Data →

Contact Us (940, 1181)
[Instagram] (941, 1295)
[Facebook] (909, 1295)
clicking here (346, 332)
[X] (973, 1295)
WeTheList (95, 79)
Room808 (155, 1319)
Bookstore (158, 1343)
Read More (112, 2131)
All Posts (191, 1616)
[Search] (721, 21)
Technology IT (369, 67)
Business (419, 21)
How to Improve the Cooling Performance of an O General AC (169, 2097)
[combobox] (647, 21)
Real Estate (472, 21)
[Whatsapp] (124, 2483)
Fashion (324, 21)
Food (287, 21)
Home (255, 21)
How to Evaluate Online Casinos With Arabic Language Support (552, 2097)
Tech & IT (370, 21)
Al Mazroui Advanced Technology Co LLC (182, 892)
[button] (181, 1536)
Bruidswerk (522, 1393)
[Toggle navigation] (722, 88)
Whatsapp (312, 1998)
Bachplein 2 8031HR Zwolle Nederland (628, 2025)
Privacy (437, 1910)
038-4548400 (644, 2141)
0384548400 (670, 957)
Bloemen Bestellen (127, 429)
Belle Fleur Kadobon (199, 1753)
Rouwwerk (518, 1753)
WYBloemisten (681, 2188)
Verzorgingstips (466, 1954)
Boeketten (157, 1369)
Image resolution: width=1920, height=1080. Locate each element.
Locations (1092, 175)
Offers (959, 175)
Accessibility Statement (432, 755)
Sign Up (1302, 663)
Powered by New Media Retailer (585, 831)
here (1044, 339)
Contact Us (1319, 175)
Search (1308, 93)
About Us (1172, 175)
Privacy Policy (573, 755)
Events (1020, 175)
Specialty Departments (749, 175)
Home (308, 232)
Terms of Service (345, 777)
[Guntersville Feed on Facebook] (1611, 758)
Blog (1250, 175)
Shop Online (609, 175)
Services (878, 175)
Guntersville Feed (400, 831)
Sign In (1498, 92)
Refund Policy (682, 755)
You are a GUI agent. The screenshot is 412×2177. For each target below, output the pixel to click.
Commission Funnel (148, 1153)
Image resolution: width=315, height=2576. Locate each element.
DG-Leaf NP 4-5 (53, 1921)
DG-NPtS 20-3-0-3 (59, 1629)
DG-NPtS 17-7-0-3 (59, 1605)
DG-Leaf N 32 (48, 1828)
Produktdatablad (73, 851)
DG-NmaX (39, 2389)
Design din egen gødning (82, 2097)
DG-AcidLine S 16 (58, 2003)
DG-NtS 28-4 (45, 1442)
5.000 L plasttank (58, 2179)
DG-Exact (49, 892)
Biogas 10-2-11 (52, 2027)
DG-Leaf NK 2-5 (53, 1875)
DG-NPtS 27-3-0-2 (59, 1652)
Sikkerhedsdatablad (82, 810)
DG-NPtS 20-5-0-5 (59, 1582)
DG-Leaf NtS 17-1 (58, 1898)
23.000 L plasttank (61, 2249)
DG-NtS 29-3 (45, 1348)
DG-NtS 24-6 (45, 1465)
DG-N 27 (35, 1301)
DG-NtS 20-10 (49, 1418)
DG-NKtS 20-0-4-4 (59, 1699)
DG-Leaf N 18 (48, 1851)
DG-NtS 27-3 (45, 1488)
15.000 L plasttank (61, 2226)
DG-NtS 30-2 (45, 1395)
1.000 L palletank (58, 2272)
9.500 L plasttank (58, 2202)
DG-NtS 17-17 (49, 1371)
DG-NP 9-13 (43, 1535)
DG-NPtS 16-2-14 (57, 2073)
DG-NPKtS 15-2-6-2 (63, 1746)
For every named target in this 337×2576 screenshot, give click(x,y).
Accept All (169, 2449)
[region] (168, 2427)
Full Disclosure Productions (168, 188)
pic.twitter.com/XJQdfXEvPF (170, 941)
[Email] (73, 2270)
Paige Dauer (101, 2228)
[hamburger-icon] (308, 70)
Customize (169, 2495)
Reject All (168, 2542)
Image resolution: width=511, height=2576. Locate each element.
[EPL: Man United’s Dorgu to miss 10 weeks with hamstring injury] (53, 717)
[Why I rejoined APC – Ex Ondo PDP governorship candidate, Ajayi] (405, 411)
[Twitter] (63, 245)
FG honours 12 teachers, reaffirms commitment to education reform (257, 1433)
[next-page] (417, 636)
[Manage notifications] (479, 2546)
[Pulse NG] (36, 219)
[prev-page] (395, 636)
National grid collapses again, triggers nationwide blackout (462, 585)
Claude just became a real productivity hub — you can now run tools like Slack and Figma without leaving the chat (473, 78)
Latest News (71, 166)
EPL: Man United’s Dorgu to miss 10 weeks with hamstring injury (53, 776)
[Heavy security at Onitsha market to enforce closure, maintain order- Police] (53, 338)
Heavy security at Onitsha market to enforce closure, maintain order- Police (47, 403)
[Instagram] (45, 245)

Task brief →
Would you please write out, exactly and with no other lines, the stretch of the listing above from the line containing "Belle Fleur Kadobon (199, 1753)" through the line containing "DG-Exact (49, 892)"?

Exercise solution →
Belle Fleur Kadobon (199, 1753)
Rouwwerk (518, 1753)
WYBloemisten (681, 2188)
Verzorgingstips (466, 1954)
Boeketten (157, 1369)
Image resolution: width=1920, height=1080. Locate each element.
Locations (1092, 175)
Offers (959, 175)
Accessibility Statement (432, 755)
Sign Up (1302, 663)
Powered by New Media Retailer (585, 831)
here (1044, 339)
Contact Us (1319, 175)
Search (1308, 93)
About Us (1172, 175)
Privacy Policy (573, 755)
Events (1020, 175)
Specialty Departments (749, 175)
Home (308, 232)
Terms of Service (345, 777)
[Guntersville Feed on Facebook] (1611, 758)
Blog (1250, 175)
Shop Online (609, 175)
Services (878, 175)
Guntersville Feed (400, 831)
Sign In (1498, 92)
Refund Policy (682, 755)
You are a GUI agent. The screenshot is 412×2177. For each target below, output the pixel to click.
Commission Funnel (148, 1153)
Image resolution: width=315, height=2576. Locate each element.
DG-Leaf NP 4-5 (53, 1921)
DG-NPtS 20-3-0-3 (59, 1629)
DG-NPtS 17-7-0-3 (59, 1605)
DG-Leaf N 32 (48, 1828)
Produktdatablad (73, 851)
DG-NmaX (39, 2389)
Design din egen gødning (82, 2097)
DG-AcidLine S 16 (58, 2003)
DG-NtS 28-4 (45, 1442)
5.000 L plasttank (58, 2179)
DG-Exact (49, 892)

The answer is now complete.